The tie-down bed (TDB) restraints (consisting of a tie-down bed, wrist bed restraints and torso restraints) are a legal authorised form of mechanical restraints in accordance with Sections 87 and 88, Corrections Act 2004, regulations 124-129, and Schedule 5 Corrections Regulations 2005.

The Investigation methodology involved a review of all records relating to the prisoner’s management during the period 28 January 2016 to 3 May 2016; the prisoner’s electronic file, At Risk management file and management plans; prisoner’s electronic Health (including medical notes) file (Medtech) and Treatment Plan; the prisoner’s Department of Corrections psychological involvement and case file, and the prisoner’s Department of Corrections case management involvement and Offender Plan. The Investigation reviewed all relevant legislation, Departmental policy and procedures, including Memorandum of Understandings and Service Level Agreements. Further, the Investigation completed an interview with the prisoner, relevant Departmental staff and external agency personnel involved in the professional decisions relating to the prisoner’s management (Mason Clinic Psychiatrist and Mason Clinic Manager).

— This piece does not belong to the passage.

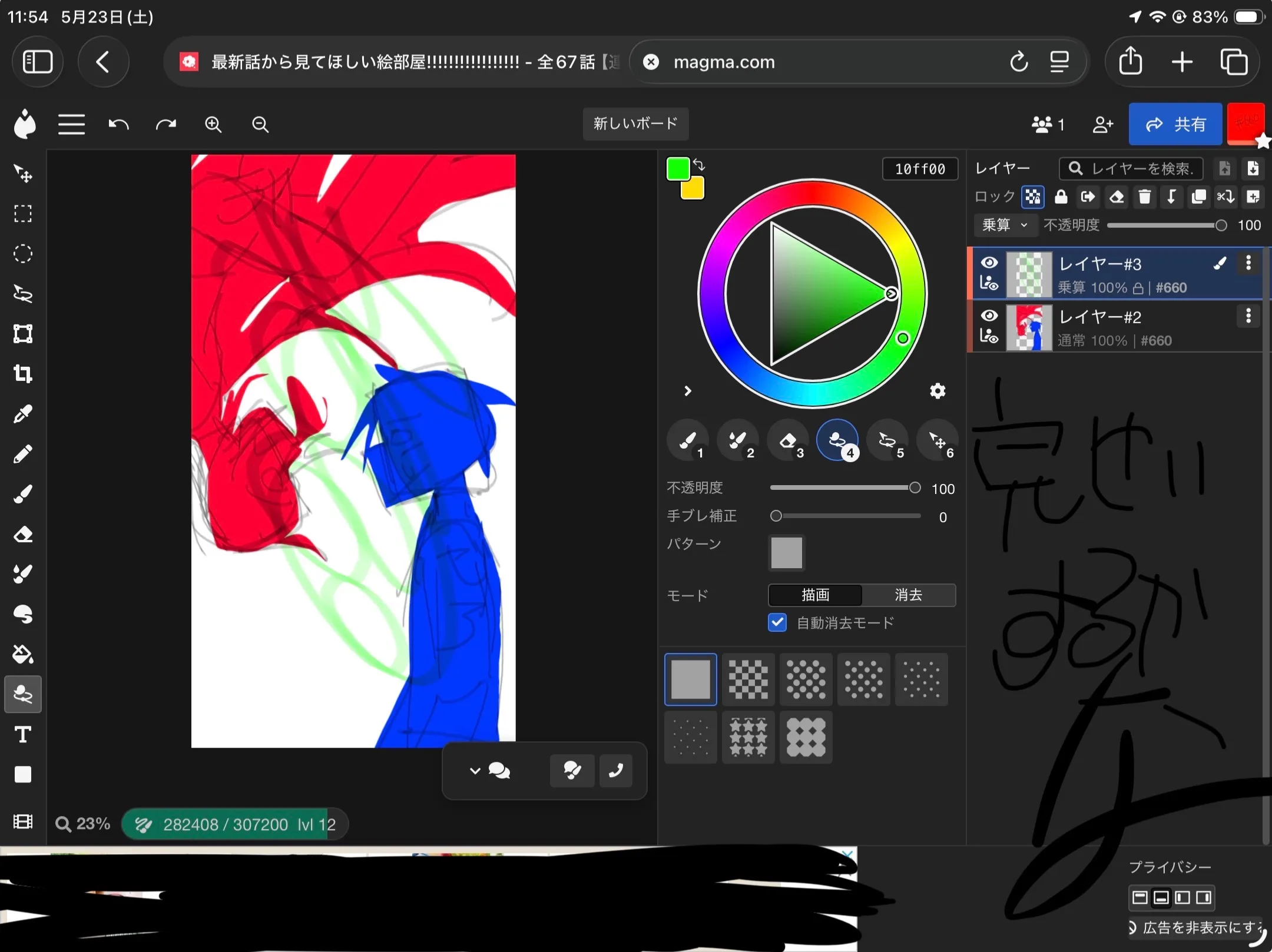Uncheck the 自動消去モード checkbox

pos(777,622)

In February 2016 a prisoner was mechanically restrained via the TDB from 1600 hours to 0830 hours in response to an escalated risk of self-harm and infection following three incidents of self-harm (deep cut to abdomen and wound tampering) during February 2016.  There were also subsequent incidents of self-harm in March 2016.

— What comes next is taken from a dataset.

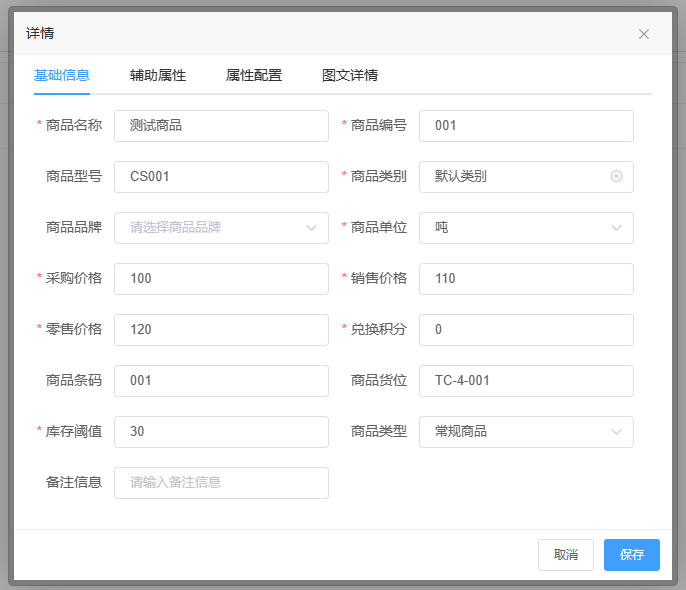Focus the 商品名称 input field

The TDB continued to be used during 1600 hours to 0830 hours daily as part of the prisoner’s management plan which was aimed at reinforcing positive behaviours by reducing time restrained on the TDB.

The use of the TDB was discontinued in April 2016 by staff following joint agreement by the multi-disciplinary team; being Mason Clinic staff, psychological services, regional office staff, and Auckland Prison health and custodial management staff.

The prisoner concerned is reported to have severe borderline personality disorder and substance abuse (drug seeking) issues.  His personal records document a person who intentionally selects the timing of his self-harm to coincide with low staffing levels on site (custodial and health) to facilitate external medical treatment in the hope of facilitating specific drugs (pain-relief opiates).

The prisoner had regular involvement with Mental Health Services throughout his terms of imprisonment. Since being transferred to Auckland Prison in July 2015 he was admitted to the Mason Clinic following a series of self-harm incidents which resulted in the use of the tie-down bed consecutively for approximately 41 hours until being transferred to Mason Clinic, and then returning to Auckland Prison in September 2015.

The prisoner was transferred to the Mason Clinic (June 2016) following further self-harm attempts.  The prisoner was reportedly kept in isolation with the use of mechanical restraints under supervision of three staff whilst at Mason Clinic.

There are still serious concerns within Corrections Services as to the prisoner’s ongoing management and the risk of him seriously self–harming to the point that he will take his own life.  This is a heavy burden for the individual staff involved and the Department as a whole.